Pages

Minggu, 05 Juni 2016

Penduduk Jepang hampir punah

#30harimenulis 2016

tema hari ke-5: berita yg kamu baca hari ini dan pendapatmu mengenainya.

*ubek-ubek berita online*

*ubek-ubek lagi*

Belum ada yang pengen saya komentarin.

Lalu hati ini jatuh pada foto senyum anak lelaki kecil bermata sipit. Sedang mengacungkan dua jarinya tanda "peace" headline di bawahnya bertajuk: "Permintaan maaf dari ayah yang meninggalkan anaknya di hutan."

APA??
Saya pun berkeinginan untuk tahu lebih banyak isi beritanya. Ada beberapa link yang saya buka terkait dengan berita tersebut.

Jadi, awalnya orang tua anak tsb enggak ngaku kalau sengaja meninggalkan anaknya. Hanya lapor kehilangan anak di hutan. Hati nurani emang enggak bisa bohong. Mungkin karena dihantui rasa bersalah, akhirnya orang tua tersebut mengaku bahwa anaknya ditinggal sebagai hukuman karena nakal.

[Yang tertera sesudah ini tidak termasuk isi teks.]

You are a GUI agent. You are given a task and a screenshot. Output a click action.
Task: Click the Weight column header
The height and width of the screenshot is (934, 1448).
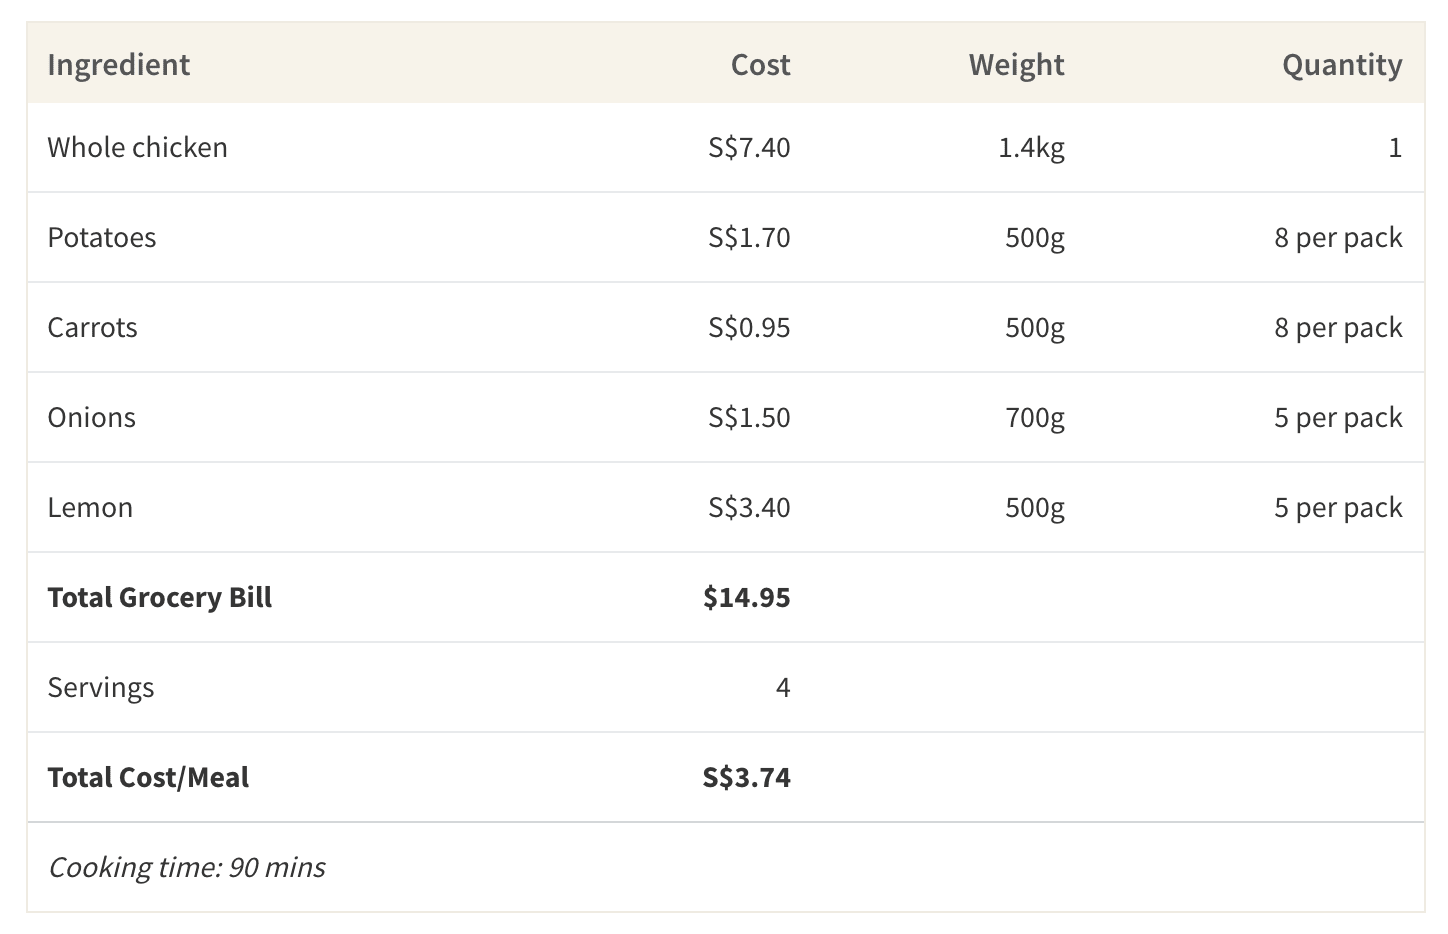click(1016, 65)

Selama seminggu Yamato Tanooka, 7 tahun, bertahan hidup di hutan hanya dengan minum air selama sepekan. Banyak pihak yang terlibat dalam pencariannya. Dan akhirnya ia ditemukan dekat barak militer.

Penemuan Yamato bahkan dianggap keajaiban karena Jepang tengah memasuki musim dimana buah dan sayuran yang dapat dikonsumsi sulit ditemukan.

Sebelum sok-sok menghakimi orang tua Yamato (yang walaupun wajar kalau menganggap tindakan menghukum anaknya enggak lucu), saya berusaha untuk mencari-cari referensi tentang gimana sih orang-orang menganggap anak atau pernikahan itu.

Dulu saya punya teman orang jepang yg mengatakan bahwa buat orang jepang menikah apalagi punya anak adalah suatu hal yang dianggap beban banget. Bikin mikir ribuan kali sebelum memutuskan menikah apalagi punya anak.

Dan saya menemukan artikel yang mengiyakan hal tersebut. Bahkan orang Jepang terancam hampir punah karena penduduknya malas menikah. Sebagian menganggap karena mereka lebih mementingkan pekerjaan atau pendidikan daripada rumah tangga.

Ini yang paling bikin bulu kuduk merinding. Ai Aoyama penasihat Jepang terkenal mengatakan bahwa :
"Benar sekali anak muda Jepang malas sekali atau enggan menikah, baik laki-laki maupun wanita. Yang lelaki tampaknya seperti ingin menjadikan wanita seperti binatang peliharaan."

Huffttt. Miris. Ah syudalah. Again, setiap orang boleh punya standard dan nilai-nilai yang mereka anut seperti apa. Yang jelas saya tidak mengamini tindakan tersebut.

Balik lagi tentang anak yang dihukum dengan ditinggal di hutan, saya jadi manggut-manggut sekarang. Fakta-faktanya jelas. Anak dianggap beban. Budaya Indonesia yang menganggap banyak anak banyak rejeki jelas berbeda sama budaya Jepang.

Setelah baca berita ini tiba-tiba saya semakiiin bersyukur diajak nikah cepat pada waktu itu oleh suami saya. Loh?? Loh iya kan.. seengganya suami saya berani mengambil resiko untuk mengemban tanggungjawab berumahtangga yang memang sangatlah berat. Yang orang Jepang anggap menyusahkan.

*keprok buat semua lelaki yang gentleman melamar pujaan hatinya. Menikahinya dan berjanji membahagiakannya.*Uhukkk

Sekian.
**Peluk dulu suami tercinta kalian terus bilang: Makasiiiih udah lebih berani daripada orang Jepang. hehehe.